Now, with escalating media interest in Trump’s ties with Russia, Millian dismisses it as almost a side gig: “There are several brokers who work on such real estate projects… I do remember there was a written agreement that authorized me to market one of the projects bearing his name signed somewhere around 2008.”
It was a Trump-like move: brag about ties to a project when it could be advantageous; but then brand it as tangential any link to the project if it starts to show sign of controversy.
Millian appears to have been born Sergei Kukut in Belarus. Social media accounts on Facebook and Russian social network Vkontakte link him to family by that name in Belarus, and his page on the website for the Russian-American Chamber of Commerce gives the name as an alias.
“I am US citizen and do not have and never had Russian citizenship. When immigrants arrive to USA, it is a common practice to change their name,” he told The Daily Beast in an email.
In the April interview with RIA, Millian said he’d been in contact with Trump or an adviser a few days prior (Millian told The Daily Beast last week he had not spoken to Trump since 2008). He praised Trump’s knowledge of other cultures by noting he offered him a glass of champagne upon closing a business deal—a nod to the notion that Russians like to drink.
Internet posts from Millian’s early years in the U.S. use his former name, and hint as his early role as a Russian-speaking fixer who brokered deals for Russian businesses. “I can recommend a savvy canadian lawyer (speaks Russian), who only for $2500 consulate fees can arrange your immigration to Canada,” Millian boasted in one.

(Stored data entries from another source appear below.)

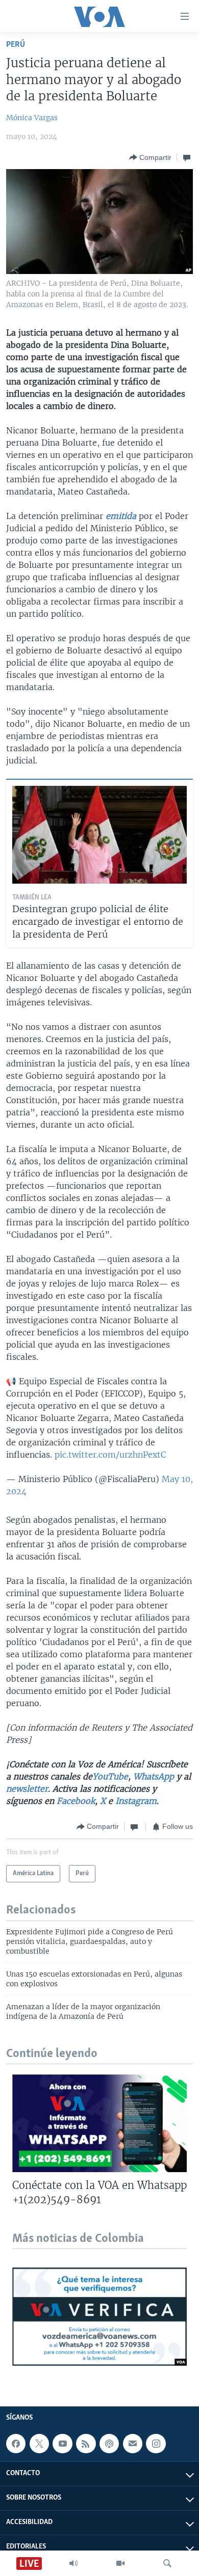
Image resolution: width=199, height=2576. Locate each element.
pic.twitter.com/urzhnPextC (110, 1454)
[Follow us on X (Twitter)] (39, 2443)
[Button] (150, 157)
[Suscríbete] (132, 2443)
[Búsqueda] (167, 2563)
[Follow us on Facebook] (16, 2443)
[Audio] (73, 2563)
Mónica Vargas (32, 117)
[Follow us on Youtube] (62, 2443)
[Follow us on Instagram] (155, 2443)
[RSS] (85, 2443)
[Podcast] (109, 2443)
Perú (15, 44)
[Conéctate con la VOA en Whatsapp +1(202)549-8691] (99, 2123)
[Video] (120, 2563)
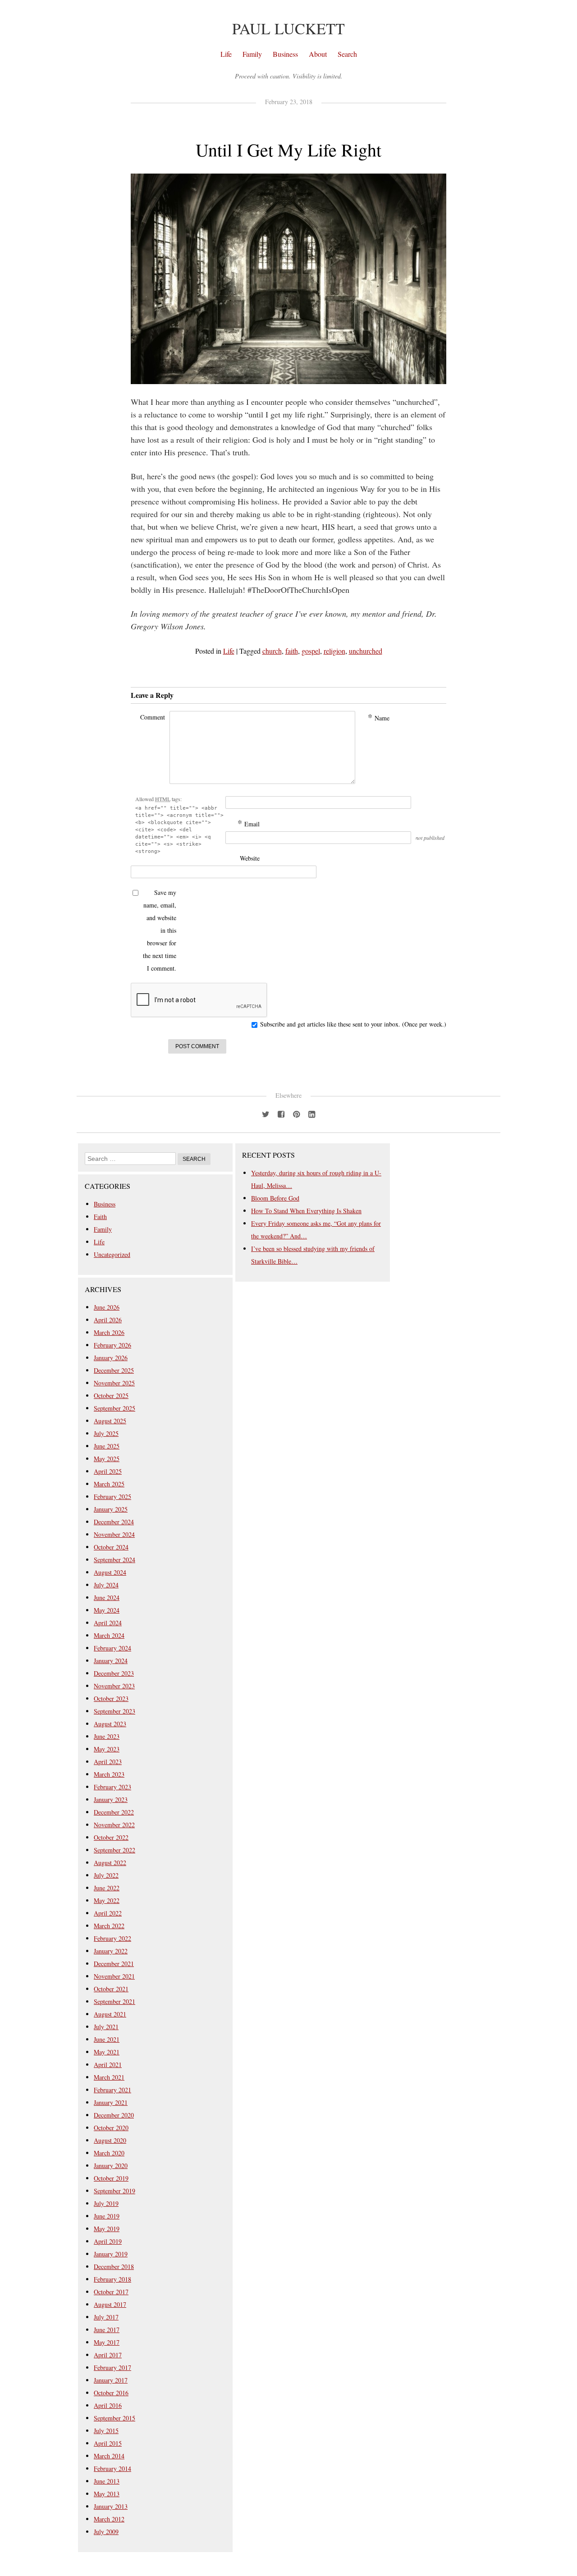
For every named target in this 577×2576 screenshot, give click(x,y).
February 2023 (112, 1787)
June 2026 (106, 1307)
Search (347, 54)
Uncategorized (112, 1254)
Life (226, 54)
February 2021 (112, 2090)
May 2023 (106, 1749)
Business (285, 54)
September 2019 (114, 2190)
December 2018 (114, 2266)
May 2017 (106, 2342)
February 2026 (112, 1345)
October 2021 (111, 1989)
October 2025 (111, 1395)
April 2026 (108, 1320)
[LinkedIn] (311, 1112)
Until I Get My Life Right (288, 149)
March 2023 (109, 1774)
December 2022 (114, 1812)
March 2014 (109, 2456)
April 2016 (108, 2405)
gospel (311, 650)
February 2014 (112, 2468)
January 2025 (111, 1509)
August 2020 (110, 2140)
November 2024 (114, 1534)
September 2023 (114, 1711)
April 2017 (108, 2355)
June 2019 (106, 2216)
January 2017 (111, 2380)
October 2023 (111, 1698)
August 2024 (110, 1572)
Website (250, 858)
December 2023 (114, 1673)
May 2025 (106, 1458)
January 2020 (111, 2165)
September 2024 (114, 1559)
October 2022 (111, 1837)
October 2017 (111, 2291)
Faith (100, 1216)
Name (378, 717)
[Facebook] (280, 1112)
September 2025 (114, 1408)
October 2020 (111, 2127)
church (272, 650)
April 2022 (108, 1913)
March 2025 (109, 1484)
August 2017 (110, 2304)
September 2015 (114, 2418)
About (318, 54)
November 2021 (114, 1976)
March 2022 (109, 1925)
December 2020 (114, 2115)
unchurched (365, 650)
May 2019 (106, 2228)
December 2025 (114, 1370)
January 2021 (111, 2102)
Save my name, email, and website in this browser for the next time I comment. (159, 930)
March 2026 (109, 1332)
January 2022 (111, 1951)
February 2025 (112, 1496)
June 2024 (106, 1597)
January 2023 (111, 1799)
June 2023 (106, 1736)
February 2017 (112, 2367)
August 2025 (110, 1420)
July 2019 (106, 2203)
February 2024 (112, 1648)
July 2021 (106, 2026)
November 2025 (114, 1383)
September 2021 (114, 2001)
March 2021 (109, 2077)
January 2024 (111, 1660)
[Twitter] (265, 1112)
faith (291, 650)
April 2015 (108, 2443)
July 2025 (106, 1433)
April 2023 (108, 1761)
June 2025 (106, 1446)
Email (249, 823)
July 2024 (106, 1585)
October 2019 (111, 2178)
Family (252, 54)
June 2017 (106, 2329)
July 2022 (106, 1875)
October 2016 (111, 2392)
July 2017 (106, 2317)
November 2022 (114, 1824)
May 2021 (106, 2052)
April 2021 (108, 2064)
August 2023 (110, 1723)
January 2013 (111, 2506)
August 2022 (110, 1862)
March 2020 (109, 2153)
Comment (152, 717)
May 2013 (106, 2493)
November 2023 (114, 1686)
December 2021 (114, 1963)
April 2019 (108, 2241)
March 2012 (109, 2519)
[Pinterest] (296, 1112)
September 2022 (114, 1850)
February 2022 (112, 1938)
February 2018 (112, 2279)
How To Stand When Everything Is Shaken (306, 1210)
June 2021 (106, 2039)
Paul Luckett (288, 28)
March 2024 (109, 1635)
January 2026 (111, 1357)
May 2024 (106, 1610)
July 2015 (106, 2430)
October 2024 (111, 1547)
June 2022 (106, 1888)
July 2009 (106, 2531)
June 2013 (106, 2481)
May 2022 (106, 1900)
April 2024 (108, 1622)
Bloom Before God (275, 1198)
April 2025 (108, 1471)
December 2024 (114, 1521)
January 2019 (111, 2254)
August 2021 (110, 2014)
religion (334, 650)
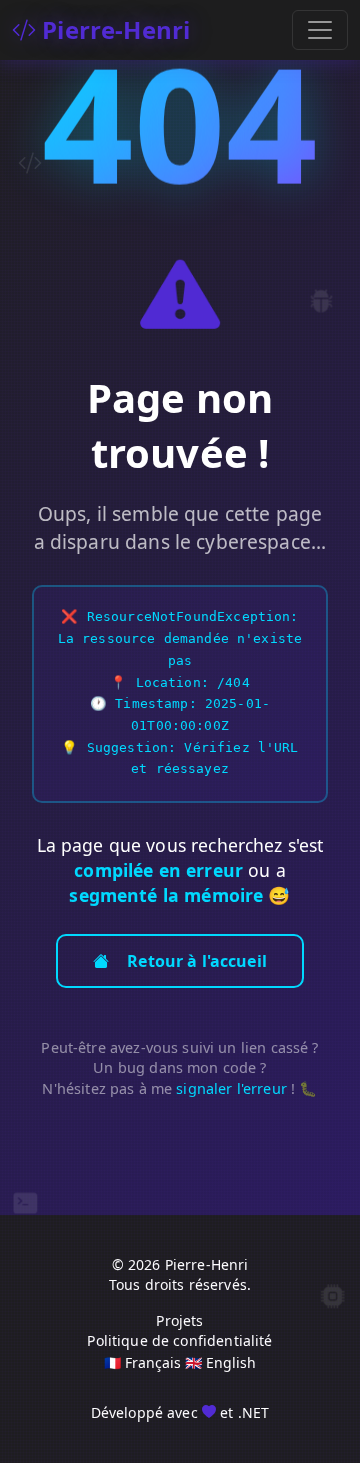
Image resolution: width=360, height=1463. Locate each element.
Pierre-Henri (113, 29)
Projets (179, 1320)
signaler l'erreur (231, 1088)
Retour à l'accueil (197, 961)
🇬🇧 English (220, 1362)
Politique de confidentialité (179, 1340)
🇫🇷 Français (142, 1362)
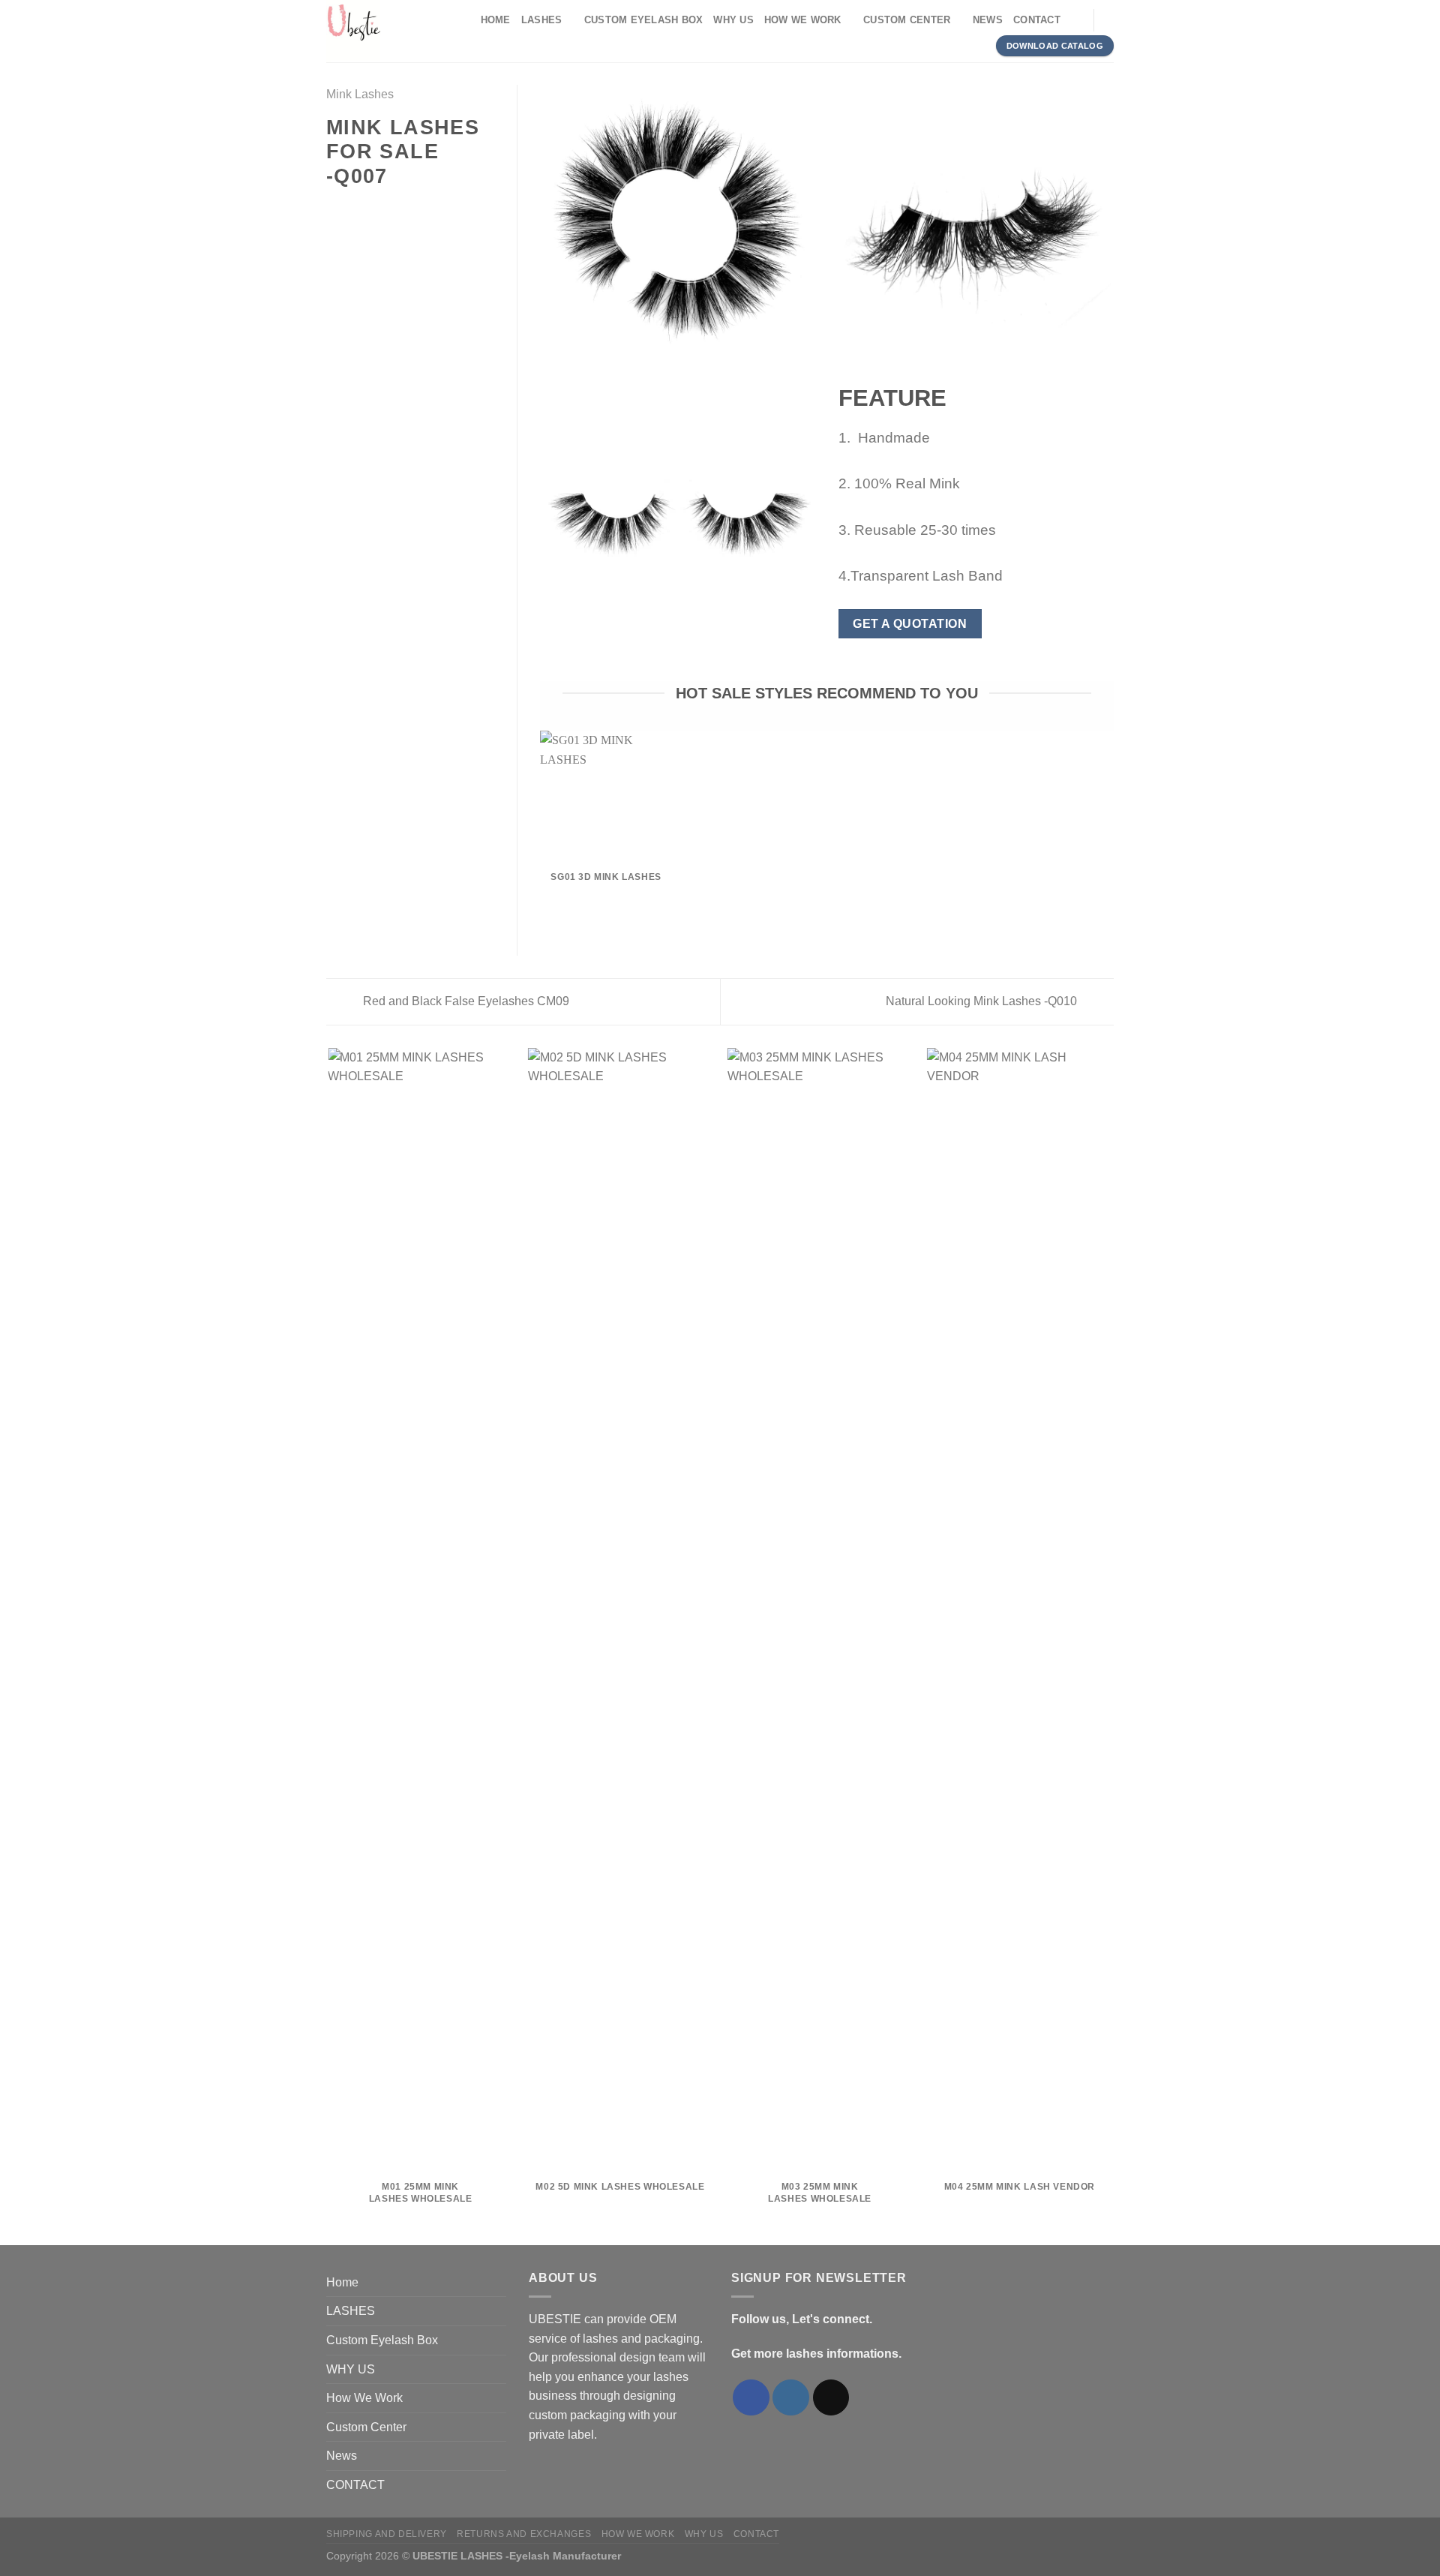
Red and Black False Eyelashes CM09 (464, 1001)
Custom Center (906, 20)
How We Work (803, 20)
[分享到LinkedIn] (409, 209)
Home (496, 20)
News (988, 20)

But in recent years he has evolved into a regular pundit on behalf of Trump, in Russian media, and even to The Daily Beast as recently as a month ago.
“Donald Trump is ‘presidential’, powerful, charismatic, and highly intelligent leader with realistic approach towards Russia. I’m am glad to see Donald taking control of GOP,” Millian said last month during the Republican National Convention, after The Daily Beast reached out to the Russian-American Chamber of Commerce. “I, personally, wholeheartedly support his presidential aspirations. It’s been a great pleasure representing Mr Trump’s projects in Russia.”
When RIA News asked him this year about fears that America might go up in flames in the case of a Trump presidency, Millian remained a true believer.
“I think he will be able to improve some processes in the government, because it’s currently very bureaucratic,” he said. “For instance, this concerns medicine. In the USA people smile at you well, but the level of accessibility and wait time here is behind many countries.”
But the April interview was unusual in that it focused on Millian’s supposed personal relationship with Trump. Typically, he’s billed as a political scientist or economics expert when he spins for Trump.
In one article billing him as an “expert,” Millian waxed about how Trump’s economic reform will be based on Americanism, not globalism, and parrotted the Republican nominee’s talk about keeping jobs in the U.S.
In another article in June, Millian speaks authoritatively about how Trump’s friendships will dictate his choice of a vice presidential candidate.
“Trump mostly interacts with business or military people,” he said. “That’s why his vice-president will be a representative of one of these two camps: either someone who came from the corporate world, or the military.”
Trump, of course, picked Mike Pence—who is from neither. But Millian’s work for Trump is so curious because his own instincts mirror those of his political idol. Like Trump, he insisted that things worked out just as he had hoped.
In July, when many in Russia worried Trump’s vice presidential choice in Mike Pence might threaten Trump’s warm embrace of the country, Millian praised the Indiana governor an “excellent candidate.”
“He works well in his post and gets by without scandals,” Millian said then. “Opponents will find it hard to find fault in his reputation and work.”